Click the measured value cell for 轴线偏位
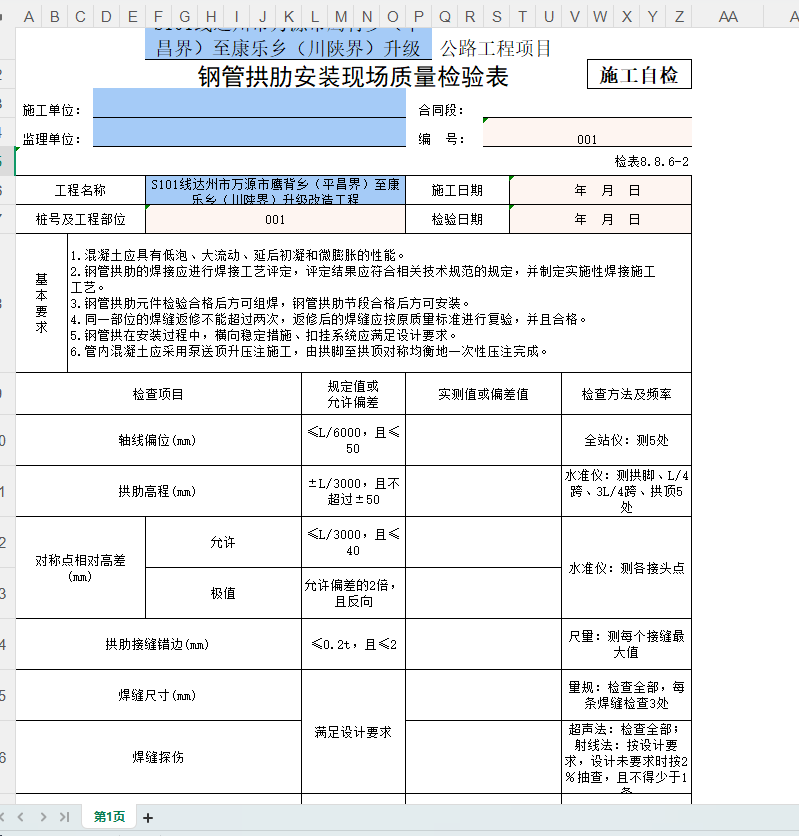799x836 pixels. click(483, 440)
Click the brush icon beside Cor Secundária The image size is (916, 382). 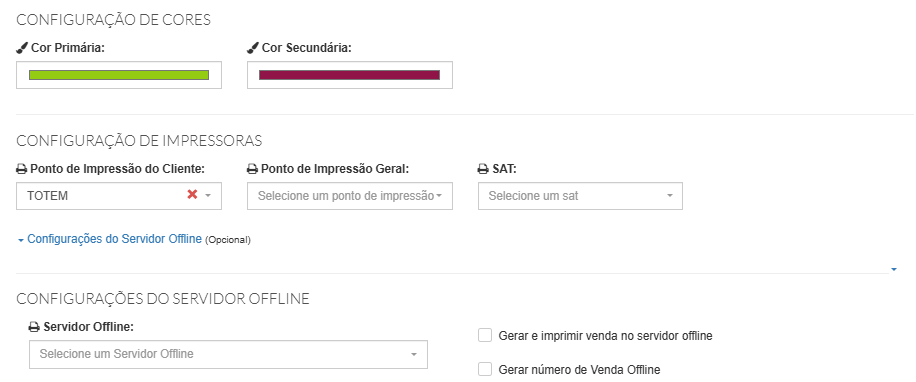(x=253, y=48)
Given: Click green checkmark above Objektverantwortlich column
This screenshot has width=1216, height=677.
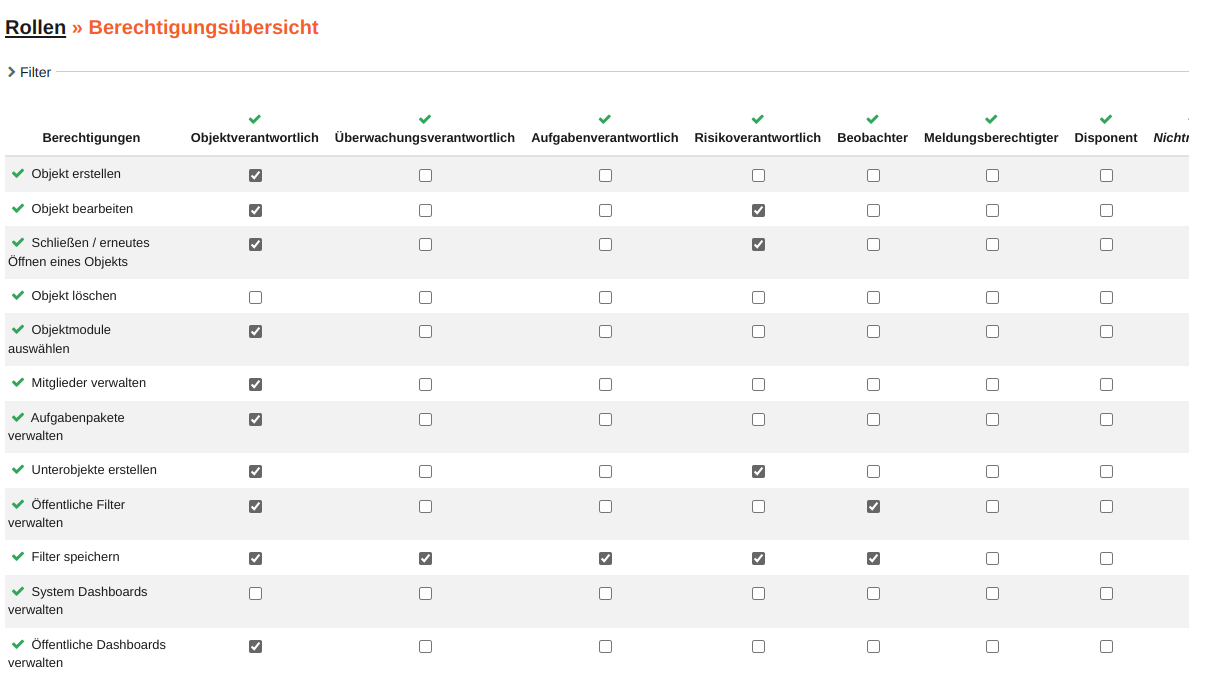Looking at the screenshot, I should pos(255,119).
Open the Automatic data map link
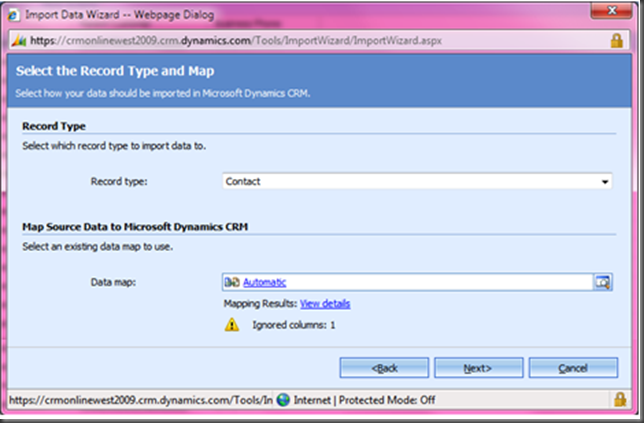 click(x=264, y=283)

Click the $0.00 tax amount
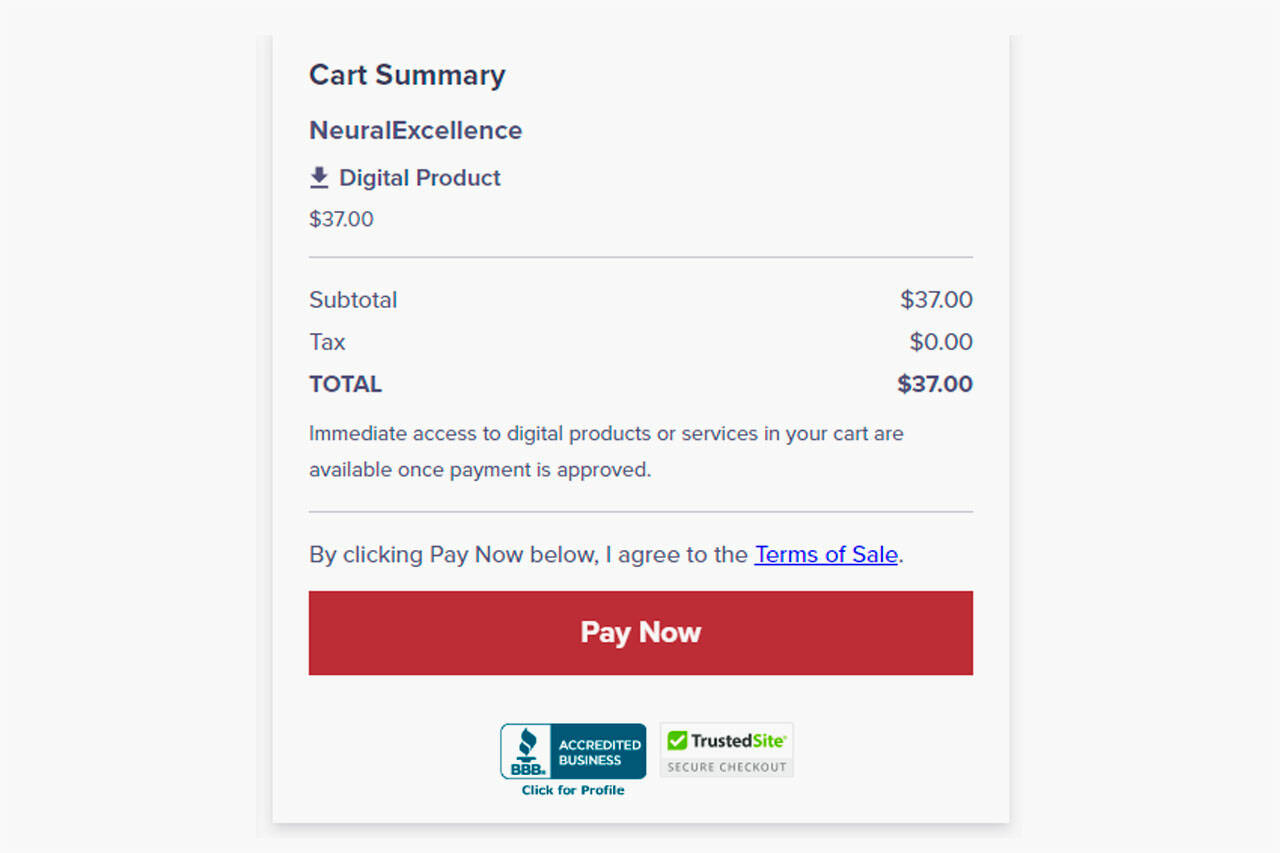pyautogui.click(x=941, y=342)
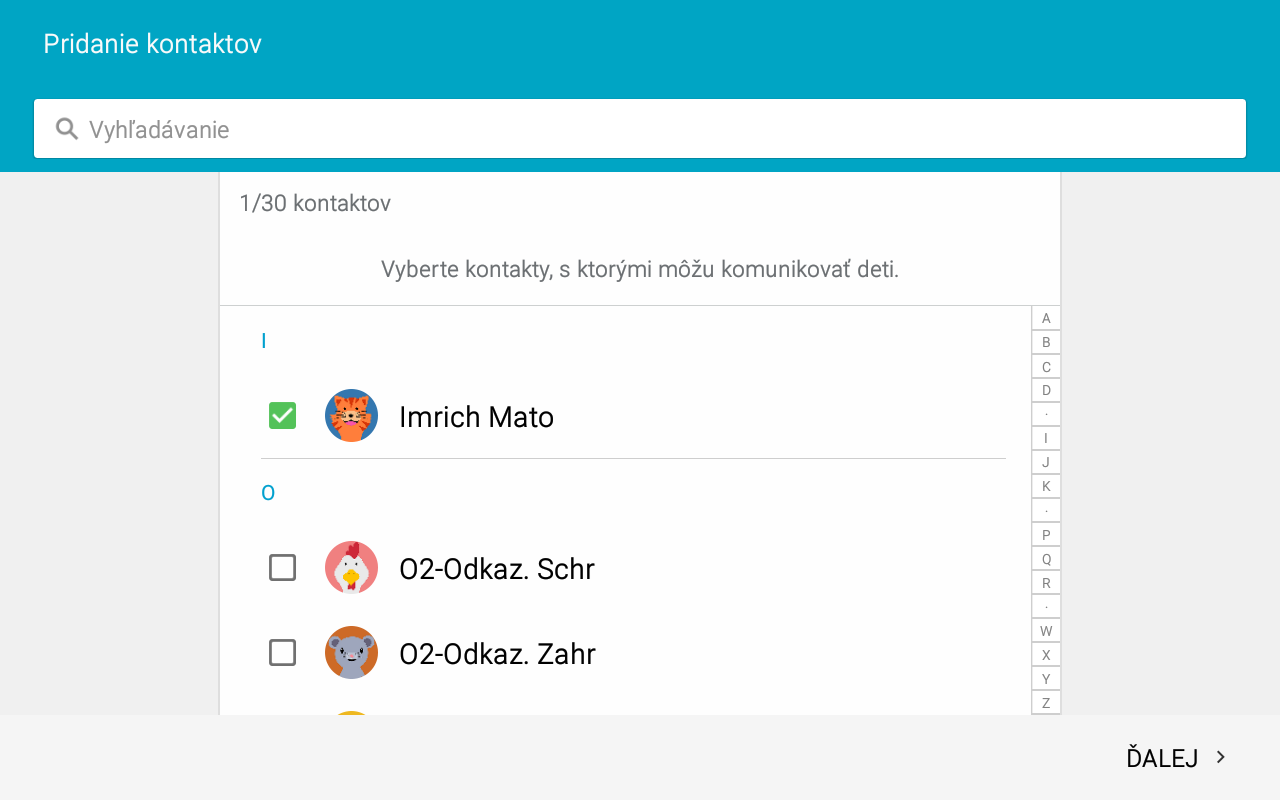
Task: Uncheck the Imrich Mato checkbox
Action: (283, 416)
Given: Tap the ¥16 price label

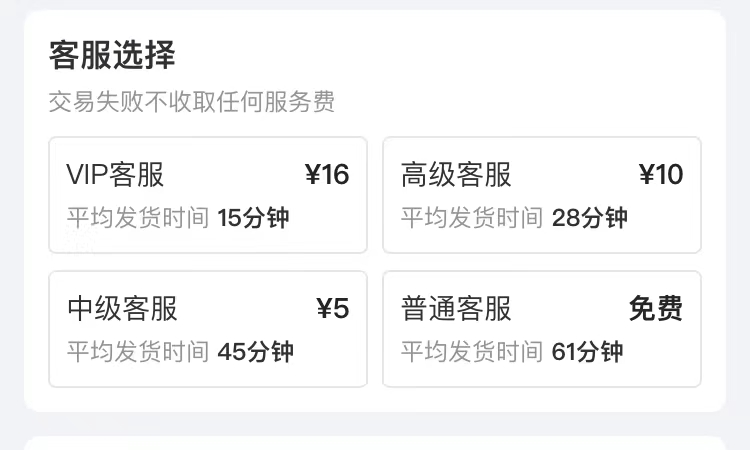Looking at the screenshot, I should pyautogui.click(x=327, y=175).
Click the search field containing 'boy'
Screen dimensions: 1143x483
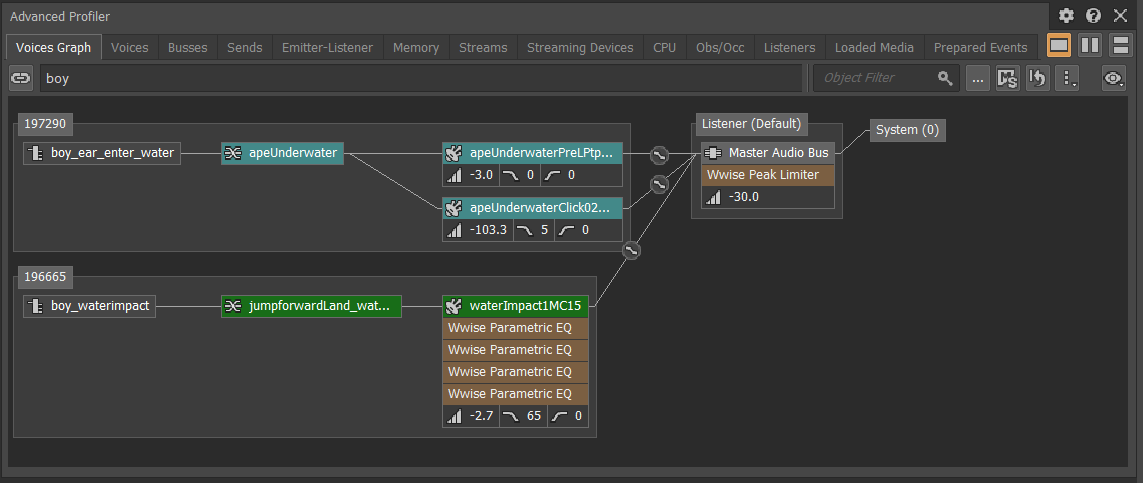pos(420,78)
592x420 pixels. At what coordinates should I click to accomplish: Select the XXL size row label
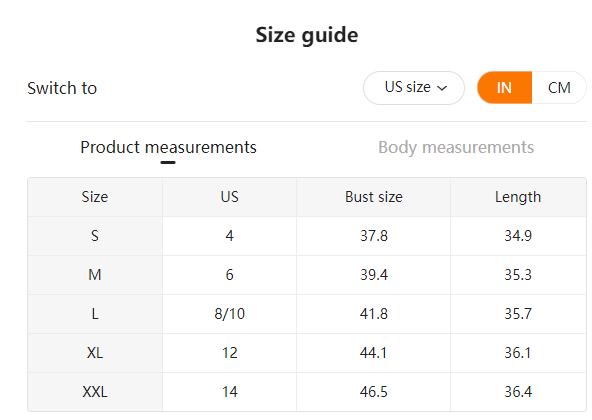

****************************************

_What you should do_: Begin at the line containing "Screen dimensions: 1143x483" and transcribe exactly every line through the end of the records, both ends included, leaving the pictures out.

_Answer below_:
Screen dimensions: 1143x483
pos(420,78)
592x420 pixels. At what coordinates should I click to accomplish: Select the XXL size row label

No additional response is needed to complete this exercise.